• Army researcher Anthony J. Roberts powers a radio-controlled toy tank with hydrogen harvested from a unique chemical reaction. U.S. Army photo by David McNally
     Army researcher Anthony J. Roberts powers a radio-controlled toy tank with hydrogen harvested from a unique chemical reaction. U.S. Army photo by David McNally

Quenching the Thirst for Battlefield Energy

July 24, 2017


Nanomaterial produces power from water.


U.S. Army scientists and engineers recently designed an aluminum nanomaterial that produces high amounts of energy when it comes in contact with water, or any liquid containing water. Since the nanomaterial powder has the potential to be 3-D printed, researchers envision future air and ground robots that can feed off of their very structures and self-destruct after mission completion. Another possible application of the discovery that may help future soldiers is the potential to recharge mobile devices for recon teams.

The team further investigated and found that water—two molecules of hydrogen and one of oxygen—splits apart when coming into contact with their unique aluminum nanomaterial.
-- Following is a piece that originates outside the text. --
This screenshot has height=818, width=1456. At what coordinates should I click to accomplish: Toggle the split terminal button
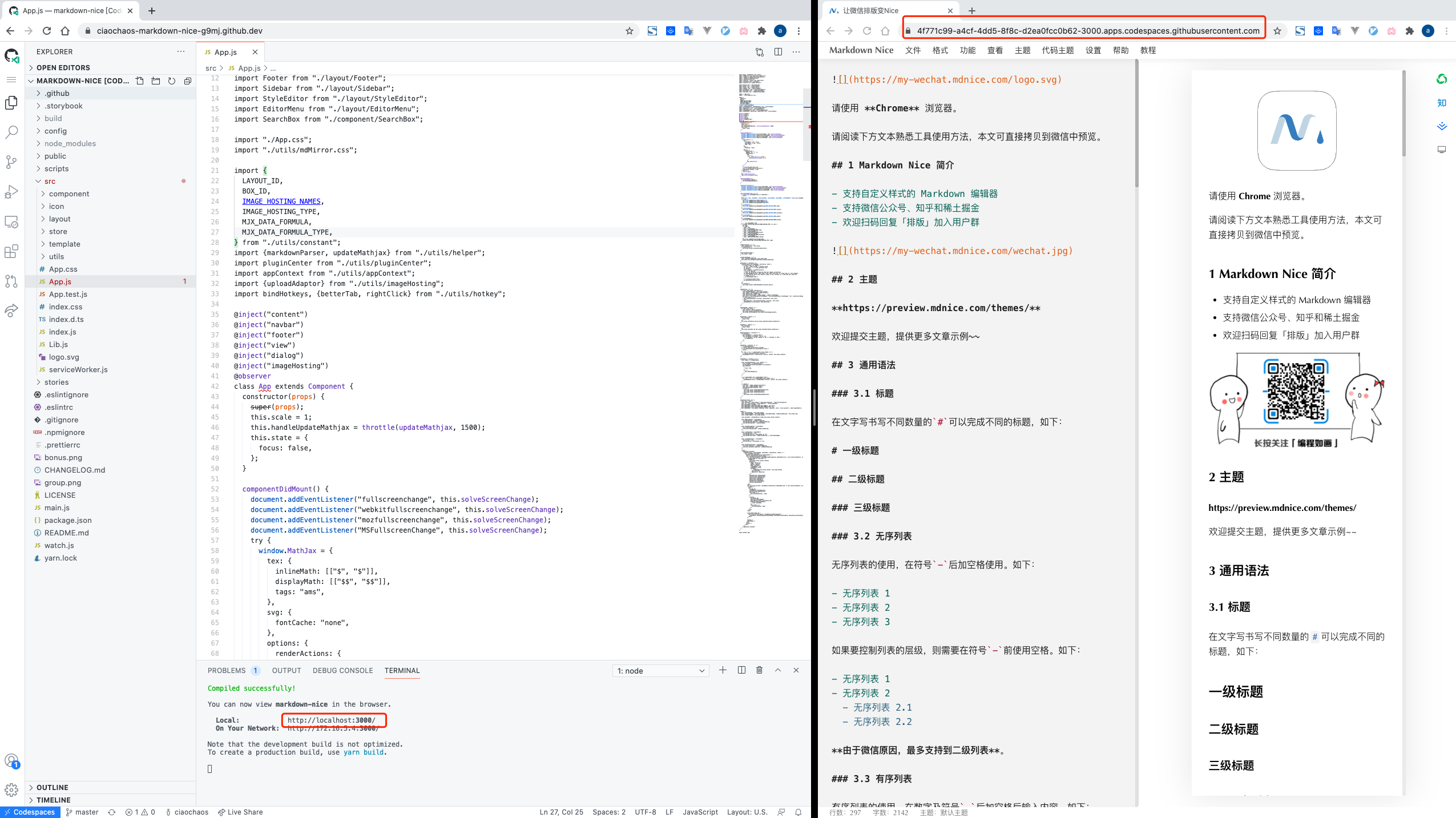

Scientists have known for a long time that hydrogen can be produced by adding a catalyst, a substance that increases a chemical reaction rate, to aluminum. But these methods take time, elevated temperature, added electricity, and/or toxic chemicals such as sodium hydroxide, potassium hydroxide or acid.

"In our case, it does not need a catalyst," said Anit Giri, a physicist with the Army Research Laboratory's Weapons and Materials Research Directorate, said in a written announcement. "Also, it is very fast. For example, we have calculated that one kilogram of aluminum powder can produce 220 kilowatts of energy in just three minutes."

That metric doubles if you consider the amount of heat energy produced by the exothermic reaction, he said. "That's a lot of power to run any electrical equipment," Giri said. "These rates are the fastest known without using catalysts such as an acid, base or elevated temperatures."

The team demonstrated a small radio-controlled tank powered by the powder and water reaction. Moments after mixing the powder with a small amount of water, a bubbling reaction produced a great deal of hydrogen, which was then used to power the model around the laboratory.

Scott Grendahl, a materials engineer and team leader with the lab, said the discovery is dramatic in terms of what can be achieved. "There are other researchers who have been searching their whole lives and their optimized product takes many hours to achieve, say 50 percent efficiency," he said. "Ours does it to nearly 100 percent efficiency in less than three minutes."

The next steps are to document the discovery with scholarly papers and intellectual property protections, some of which are ongoing, and to coordinate further applications with scientists and engineers across the laboratory.

"We all feel pretty good that this can contribute to a new kind of research to generate power at ease and at will," Giri said.